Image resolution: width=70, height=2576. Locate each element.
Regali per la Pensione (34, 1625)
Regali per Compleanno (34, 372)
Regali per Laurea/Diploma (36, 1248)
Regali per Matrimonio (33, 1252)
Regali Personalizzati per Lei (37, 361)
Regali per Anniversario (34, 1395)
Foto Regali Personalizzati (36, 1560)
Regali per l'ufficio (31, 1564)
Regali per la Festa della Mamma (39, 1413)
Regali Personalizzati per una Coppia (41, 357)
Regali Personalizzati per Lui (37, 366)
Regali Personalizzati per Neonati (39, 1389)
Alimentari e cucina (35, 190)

__________

Revise all the records above so that "Personalizzati" becomes "Su Misura" wherever it appears, leaving everything else unchanged.

Image resolution: width=70, height=2576. Locate each element.
Regali per la Pensione (34, 1625)
Regali per Compleanno (34, 372)
Regali per Laurea/Diploma (36, 1248)
Regali per Matrimonio (33, 1252)
Regali Su Misura per Lei (37, 361)
Regali per Anniversario (34, 1395)
Foto Regali Su Misura (36, 1560)
Regali per l'ufficio (31, 1564)
Regali per la Festa della Mamma (39, 1413)
Regali Su Misura per una Coppia (41, 357)
Regali Su Misura per Lui (37, 366)
Regali Su Misura per Neonati (39, 1389)
Alimentari e cucina (35, 190)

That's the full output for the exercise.